· Fachbeitrag · Abgabenordnung
Pfändungsschutz für Kontoguthaben des Steuerpflichtigen aus Sozialleistungen – Zur Unbilligkeit einer Pfändung
von RD a. D. Michael Marfels, Nordkirchen
Die Unpfändbarkeit von Sozialleistungen gilt nicht mehr nach deren Überweisung auf das Girokonto. Dies gilt auch dann, wenn bei der Berechnung der Sozialleistungen die mit dem Kläger zusammenlebende Ehefrau und die Kinder berücksichtigt wurden. Eine Vollstreckung ist jedoch grundsätzlich dann nicht unbillig i. S. d. § 258 AO, wenn der Steuerpflichtige bei der Bank kein Pfändungsschutzkonto führen lässt, so das FG Hamburg. |
Sachverhalt
Der Kläger wurde als Geschäftsführer seiner UG für deren Steuerschulden bestandskräftig i. H. v. 104.000 EUR in Haftung genommen.
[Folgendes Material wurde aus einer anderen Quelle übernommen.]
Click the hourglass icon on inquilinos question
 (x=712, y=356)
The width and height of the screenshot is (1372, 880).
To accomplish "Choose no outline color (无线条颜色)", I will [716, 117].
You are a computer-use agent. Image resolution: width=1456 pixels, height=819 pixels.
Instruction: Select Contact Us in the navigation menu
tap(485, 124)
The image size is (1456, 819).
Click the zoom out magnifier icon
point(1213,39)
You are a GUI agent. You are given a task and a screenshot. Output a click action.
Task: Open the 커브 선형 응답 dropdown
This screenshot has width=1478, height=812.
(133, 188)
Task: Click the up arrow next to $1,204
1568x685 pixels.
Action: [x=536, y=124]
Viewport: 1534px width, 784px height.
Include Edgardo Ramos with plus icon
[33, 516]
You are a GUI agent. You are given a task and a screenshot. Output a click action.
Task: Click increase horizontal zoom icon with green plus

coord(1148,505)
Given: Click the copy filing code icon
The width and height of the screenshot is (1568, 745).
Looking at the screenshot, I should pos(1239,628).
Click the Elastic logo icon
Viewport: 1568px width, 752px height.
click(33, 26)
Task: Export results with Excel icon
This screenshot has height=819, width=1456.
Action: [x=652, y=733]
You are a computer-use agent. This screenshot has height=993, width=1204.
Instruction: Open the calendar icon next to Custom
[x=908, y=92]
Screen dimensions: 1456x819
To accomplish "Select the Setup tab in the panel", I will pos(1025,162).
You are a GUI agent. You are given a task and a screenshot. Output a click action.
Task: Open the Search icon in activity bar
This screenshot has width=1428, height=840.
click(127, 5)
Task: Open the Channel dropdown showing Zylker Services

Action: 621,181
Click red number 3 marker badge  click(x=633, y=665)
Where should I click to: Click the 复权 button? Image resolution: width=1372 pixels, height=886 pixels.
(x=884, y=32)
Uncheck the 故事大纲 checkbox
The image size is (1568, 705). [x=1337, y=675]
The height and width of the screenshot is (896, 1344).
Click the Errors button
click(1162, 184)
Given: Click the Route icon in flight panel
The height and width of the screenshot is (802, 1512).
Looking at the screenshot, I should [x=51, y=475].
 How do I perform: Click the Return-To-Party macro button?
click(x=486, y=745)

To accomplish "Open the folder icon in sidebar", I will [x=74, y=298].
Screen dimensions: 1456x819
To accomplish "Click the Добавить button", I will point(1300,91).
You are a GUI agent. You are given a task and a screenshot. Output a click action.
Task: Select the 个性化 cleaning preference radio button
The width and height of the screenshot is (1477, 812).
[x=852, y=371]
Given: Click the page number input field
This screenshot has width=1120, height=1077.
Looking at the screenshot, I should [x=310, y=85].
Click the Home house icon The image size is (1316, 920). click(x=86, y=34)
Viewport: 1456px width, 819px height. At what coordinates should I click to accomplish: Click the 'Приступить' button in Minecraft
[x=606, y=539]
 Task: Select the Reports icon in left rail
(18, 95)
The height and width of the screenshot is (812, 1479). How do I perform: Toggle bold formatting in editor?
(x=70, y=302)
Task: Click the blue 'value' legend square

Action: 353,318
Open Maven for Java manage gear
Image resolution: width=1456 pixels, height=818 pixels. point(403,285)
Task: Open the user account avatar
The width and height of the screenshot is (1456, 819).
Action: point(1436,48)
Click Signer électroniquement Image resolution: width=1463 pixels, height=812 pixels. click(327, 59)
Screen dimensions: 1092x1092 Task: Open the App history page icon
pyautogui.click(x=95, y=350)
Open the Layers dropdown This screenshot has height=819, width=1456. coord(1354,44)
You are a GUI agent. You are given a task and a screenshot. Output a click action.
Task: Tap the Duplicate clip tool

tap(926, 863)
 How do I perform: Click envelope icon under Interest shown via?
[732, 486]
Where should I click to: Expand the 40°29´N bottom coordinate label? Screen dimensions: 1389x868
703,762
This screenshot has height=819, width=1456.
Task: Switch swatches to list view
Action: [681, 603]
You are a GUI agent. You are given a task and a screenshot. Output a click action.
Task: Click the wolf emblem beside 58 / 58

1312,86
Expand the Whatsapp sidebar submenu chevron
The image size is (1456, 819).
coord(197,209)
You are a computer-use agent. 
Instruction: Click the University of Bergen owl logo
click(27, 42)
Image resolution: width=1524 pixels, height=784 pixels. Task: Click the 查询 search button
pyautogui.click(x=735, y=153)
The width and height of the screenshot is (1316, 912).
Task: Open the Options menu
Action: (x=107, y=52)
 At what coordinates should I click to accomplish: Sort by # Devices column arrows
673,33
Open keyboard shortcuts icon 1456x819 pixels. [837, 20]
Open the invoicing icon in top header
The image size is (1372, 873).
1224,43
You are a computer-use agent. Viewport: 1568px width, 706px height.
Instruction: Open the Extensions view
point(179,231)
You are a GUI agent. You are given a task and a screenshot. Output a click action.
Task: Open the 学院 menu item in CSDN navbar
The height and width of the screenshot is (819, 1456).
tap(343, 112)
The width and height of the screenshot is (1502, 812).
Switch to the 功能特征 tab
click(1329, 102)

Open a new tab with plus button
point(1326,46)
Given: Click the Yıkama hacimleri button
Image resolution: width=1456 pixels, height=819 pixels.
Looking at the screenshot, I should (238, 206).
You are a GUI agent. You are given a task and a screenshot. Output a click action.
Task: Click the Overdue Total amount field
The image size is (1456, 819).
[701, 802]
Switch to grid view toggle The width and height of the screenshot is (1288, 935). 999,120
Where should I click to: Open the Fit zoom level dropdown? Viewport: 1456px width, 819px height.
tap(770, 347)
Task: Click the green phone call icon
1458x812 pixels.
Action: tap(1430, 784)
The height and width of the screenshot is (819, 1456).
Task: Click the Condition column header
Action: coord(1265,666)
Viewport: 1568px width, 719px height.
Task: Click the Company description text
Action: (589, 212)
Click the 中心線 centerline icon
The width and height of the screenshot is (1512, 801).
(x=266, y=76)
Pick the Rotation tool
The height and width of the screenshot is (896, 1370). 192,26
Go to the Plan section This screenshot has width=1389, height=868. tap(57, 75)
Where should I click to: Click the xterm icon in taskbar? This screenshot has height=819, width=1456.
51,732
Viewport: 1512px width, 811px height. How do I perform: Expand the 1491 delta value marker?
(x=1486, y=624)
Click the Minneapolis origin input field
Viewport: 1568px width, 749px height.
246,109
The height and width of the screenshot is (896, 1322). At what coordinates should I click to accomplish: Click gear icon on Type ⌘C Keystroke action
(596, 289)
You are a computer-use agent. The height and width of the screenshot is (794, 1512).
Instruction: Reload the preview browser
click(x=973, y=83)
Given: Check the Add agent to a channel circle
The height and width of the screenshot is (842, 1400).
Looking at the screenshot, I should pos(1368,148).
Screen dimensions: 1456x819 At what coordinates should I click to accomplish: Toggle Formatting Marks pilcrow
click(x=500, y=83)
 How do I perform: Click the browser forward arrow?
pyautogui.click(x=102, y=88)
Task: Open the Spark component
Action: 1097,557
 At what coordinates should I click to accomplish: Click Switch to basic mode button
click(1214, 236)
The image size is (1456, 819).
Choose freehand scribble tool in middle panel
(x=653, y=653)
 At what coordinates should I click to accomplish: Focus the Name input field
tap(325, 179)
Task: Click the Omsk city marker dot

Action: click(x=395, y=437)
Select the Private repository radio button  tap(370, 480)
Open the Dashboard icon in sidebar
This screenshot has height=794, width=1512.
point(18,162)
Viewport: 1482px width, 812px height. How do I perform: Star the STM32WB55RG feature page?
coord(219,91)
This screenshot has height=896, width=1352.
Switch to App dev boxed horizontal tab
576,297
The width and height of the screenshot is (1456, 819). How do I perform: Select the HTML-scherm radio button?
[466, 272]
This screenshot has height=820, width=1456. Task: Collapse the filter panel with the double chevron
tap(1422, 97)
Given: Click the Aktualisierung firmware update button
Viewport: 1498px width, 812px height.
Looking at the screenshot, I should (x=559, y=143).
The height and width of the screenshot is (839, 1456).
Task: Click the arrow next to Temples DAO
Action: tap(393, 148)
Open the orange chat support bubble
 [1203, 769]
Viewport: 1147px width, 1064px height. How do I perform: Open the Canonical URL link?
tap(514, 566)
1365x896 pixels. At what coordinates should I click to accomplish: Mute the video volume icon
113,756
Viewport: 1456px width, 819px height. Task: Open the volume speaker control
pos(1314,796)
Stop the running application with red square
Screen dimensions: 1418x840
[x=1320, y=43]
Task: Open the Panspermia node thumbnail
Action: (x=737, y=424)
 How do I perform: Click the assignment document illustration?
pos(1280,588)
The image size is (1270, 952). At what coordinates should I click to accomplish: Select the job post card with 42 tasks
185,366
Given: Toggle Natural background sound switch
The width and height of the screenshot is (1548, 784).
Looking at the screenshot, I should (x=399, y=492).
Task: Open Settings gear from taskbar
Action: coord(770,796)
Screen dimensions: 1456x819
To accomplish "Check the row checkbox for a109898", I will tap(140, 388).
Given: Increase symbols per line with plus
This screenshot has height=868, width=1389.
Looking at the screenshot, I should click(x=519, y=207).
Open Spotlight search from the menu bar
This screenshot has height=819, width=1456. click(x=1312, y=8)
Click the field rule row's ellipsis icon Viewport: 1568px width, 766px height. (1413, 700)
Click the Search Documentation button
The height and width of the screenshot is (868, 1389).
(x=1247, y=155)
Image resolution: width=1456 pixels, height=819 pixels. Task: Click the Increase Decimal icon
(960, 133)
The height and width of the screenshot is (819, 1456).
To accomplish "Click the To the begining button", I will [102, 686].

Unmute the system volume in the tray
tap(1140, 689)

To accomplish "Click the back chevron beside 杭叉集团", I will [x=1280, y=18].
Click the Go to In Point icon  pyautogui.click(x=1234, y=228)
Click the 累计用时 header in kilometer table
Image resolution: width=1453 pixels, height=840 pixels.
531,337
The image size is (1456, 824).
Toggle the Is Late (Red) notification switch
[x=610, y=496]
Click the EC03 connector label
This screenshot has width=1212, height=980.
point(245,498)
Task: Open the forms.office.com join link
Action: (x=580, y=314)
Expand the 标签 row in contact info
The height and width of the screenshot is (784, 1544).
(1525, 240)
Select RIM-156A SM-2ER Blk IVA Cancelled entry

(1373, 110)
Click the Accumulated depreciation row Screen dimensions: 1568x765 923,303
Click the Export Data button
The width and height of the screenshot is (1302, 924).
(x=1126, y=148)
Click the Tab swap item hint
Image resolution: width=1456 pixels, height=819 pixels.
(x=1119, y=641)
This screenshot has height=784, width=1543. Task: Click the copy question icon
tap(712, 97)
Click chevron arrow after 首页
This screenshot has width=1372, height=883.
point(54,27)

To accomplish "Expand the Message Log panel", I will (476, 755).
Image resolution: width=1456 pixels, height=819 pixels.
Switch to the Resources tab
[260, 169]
Das FA pfändete am 19.1.2024 durch Pfändungs- und Einziehungsverfügung alle dem Kläger auch künftig zustehenden Ansprüche gegen die A-Bank aus den bankmäßigen Geschäftsbeziehungen. Erst am 30.1.2024 wurde auf Antrag des Klägers das Konto in ein Pfändungsschutzkonto umgewandelt.
Das Jobcenter hatte am 21.8.2024 den Betrag von 7.800 EUR als Bürgergeld für die Monate Mai bis August 2024 auf das Konto des Klägers überwiesen. Da der Kläger das Konto in der Folgezeit wieder in ein reguläres Konto umstellen ließ, überwies die A-Bank am 28.11.2024 als Drittschuldner 7.600 EUR an das FA.